Let $F_n=2^{2^n}+1$ be a Fermat prime and let $a\in\Bbb{Z}$ such that $F_n\not| a$ and $a$ is not a quadratic residue modulo $F_n$.
I want to show that the class $a+(F_n)$ generates the group of units $(\Bbb{Z}/F_n\Bbb{Z})^\times$.
By the assumptions on $a$, the Legendre symbol $\left(\frac{a}{F_n}\right)=-1$ by definition. Now, there is a proposition by Euler that says that if $p>2$ is a prime and $a\in\Bbb{Z}$, then $a^{\frac{p-1}{2}}\equiv\left(\frac{a}{p}\right)\mod p$. Applied to this case I get that $a^{\frac{F_n-1}{2}}\equiv -1\mod F_n$, i.e. $a^{2^{2^n-1}}\equiv -1(\mod 2^{2^n}+1)$.
I've already used the assumptions on $a$, so I guess I should conclude using that $F_n=2^{2^n}+1$, but I can't find the way.

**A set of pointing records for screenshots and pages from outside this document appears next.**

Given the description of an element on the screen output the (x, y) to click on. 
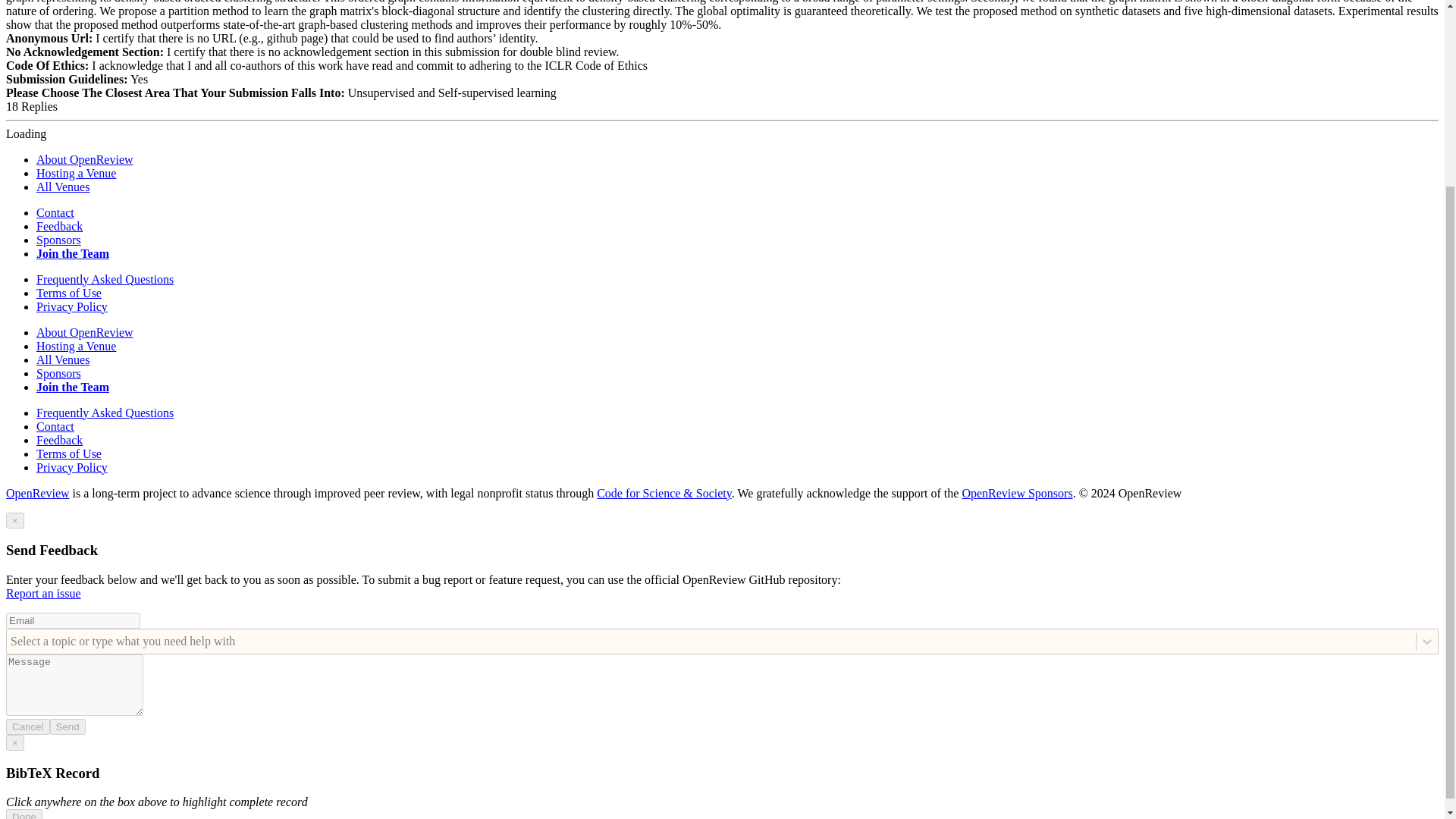
All Venues (62, 186)
Privacy Policy (71, 306)
Send (67, 726)
All Venues (62, 359)
Frequently Asked Questions (104, 278)
Terms of Use (68, 292)
Privacy Policy (71, 467)
Hosting a Venue (76, 173)
OpenReview Sponsors (1015, 492)
Sponsors (58, 239)
Terms of Use (68, 453)
Report an issue (43, 593)
Contact (55, 212)
Cancel (27, 726)
About OpenReview (84, 159)
Given the description of an element on the screen output the (x, y) to click on. 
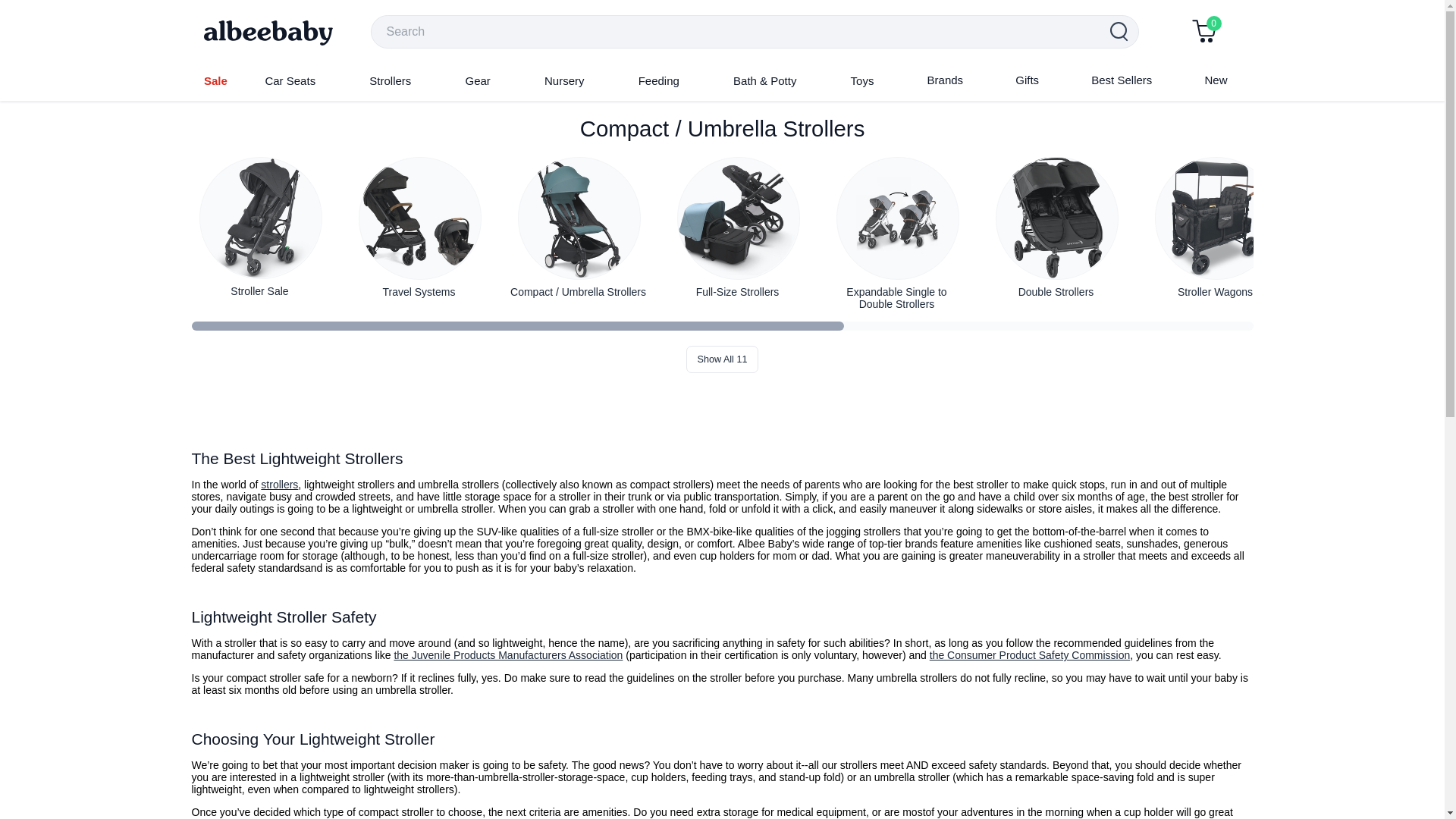
Sale (215, 80)
0 (1203, 32)
Car Seats (290, 80)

The group is cyclic of order $2^m$ where $m=2^n$. It has $2^{m-1}$ generators, those elements which are not squares (an element of a cyclic group of order $r$ is a generator iff it is not a $p$-th power for any prime factor $p$ of $m$). So the generators are the quadratic non-residues.